This repository contains the data created under the MAIA project.
The corpus is composed of entire, genuine and original bilingual conversations from four different clients of the Unbabel database. The conversations are from clients that gave written consented on using this data for research purposes as long as in accordance with the General Data Protection Regulation (GDPR).

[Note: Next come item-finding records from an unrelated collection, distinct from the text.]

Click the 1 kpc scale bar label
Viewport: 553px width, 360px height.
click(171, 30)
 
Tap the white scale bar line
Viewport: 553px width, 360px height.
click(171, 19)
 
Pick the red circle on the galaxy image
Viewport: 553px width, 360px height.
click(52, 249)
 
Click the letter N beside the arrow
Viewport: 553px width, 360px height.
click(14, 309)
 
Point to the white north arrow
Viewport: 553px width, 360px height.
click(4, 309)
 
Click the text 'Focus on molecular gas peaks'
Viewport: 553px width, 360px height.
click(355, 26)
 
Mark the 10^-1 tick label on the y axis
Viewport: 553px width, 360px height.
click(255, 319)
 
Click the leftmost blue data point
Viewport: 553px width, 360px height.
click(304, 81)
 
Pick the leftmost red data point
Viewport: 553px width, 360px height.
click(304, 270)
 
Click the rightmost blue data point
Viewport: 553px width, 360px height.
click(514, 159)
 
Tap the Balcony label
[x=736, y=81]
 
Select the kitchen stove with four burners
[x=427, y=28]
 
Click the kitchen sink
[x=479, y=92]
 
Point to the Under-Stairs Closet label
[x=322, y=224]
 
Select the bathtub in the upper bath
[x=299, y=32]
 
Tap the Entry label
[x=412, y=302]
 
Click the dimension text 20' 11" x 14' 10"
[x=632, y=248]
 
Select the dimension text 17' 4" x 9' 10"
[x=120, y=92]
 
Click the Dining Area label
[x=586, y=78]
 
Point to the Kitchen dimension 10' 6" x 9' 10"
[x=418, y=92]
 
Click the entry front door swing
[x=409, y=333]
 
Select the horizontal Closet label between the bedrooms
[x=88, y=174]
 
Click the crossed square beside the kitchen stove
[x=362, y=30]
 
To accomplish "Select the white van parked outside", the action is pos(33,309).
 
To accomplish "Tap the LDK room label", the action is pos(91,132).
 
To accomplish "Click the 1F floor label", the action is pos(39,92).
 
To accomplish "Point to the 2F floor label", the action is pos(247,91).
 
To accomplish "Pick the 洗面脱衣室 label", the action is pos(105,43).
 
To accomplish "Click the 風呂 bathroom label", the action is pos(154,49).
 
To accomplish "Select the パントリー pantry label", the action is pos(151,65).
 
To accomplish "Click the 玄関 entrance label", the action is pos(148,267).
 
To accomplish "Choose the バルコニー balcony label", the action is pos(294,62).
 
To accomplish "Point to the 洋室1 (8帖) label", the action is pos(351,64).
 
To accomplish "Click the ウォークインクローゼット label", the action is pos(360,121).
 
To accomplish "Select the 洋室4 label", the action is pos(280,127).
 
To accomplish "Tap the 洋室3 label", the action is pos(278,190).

In this corpus, the original segments of customers and agents are translated into their corresponding target languages via the MTPE process, done by the experienced translators of the Unbabel Community that have demonstrated consistently high quality within the respective language pair. MT segments were produced with a mixed of online MT services and internal ones.
To make the conversations publicly available and in accordance with the General Data Protection Regulation (GDPR), the data was anonymized first automatically by using the Unbabel proprietary anonymization tool and then was manually verified. This resulted in 12 different anonymization categories, each presented by a specific token that are presented in Table below.
Token | Description |
---|---|
#NAME# | Person’s names |
#PRS_ORG# | Products, Services, and Organizations |
#ADDRESS# | Address |
#EMAIL# | E-mail address |
#IP# | IP Address |
#PASSWORD# | Password |
#PHONENUMBER# | Phone number |
#CREDITCARD# | Credit card number |
#URL# | URL Address |
#IBAN# | IBAN Address |
#NUMBER# | Any number (all digits) |
#ALPHANUMERIC_ID# | Any alphanumeric ID |
The MAIA corpus contains more than 40k segments from more than 900 conversations in three language pairs (and a total of 6 language directions): English⇔German (en⇔de), English⇔French (en⇔fr) and English⇔Portuguese (Brazil) (en⇔pt-br). The breakdown of the corpus by language pair and direction are presented in Table below.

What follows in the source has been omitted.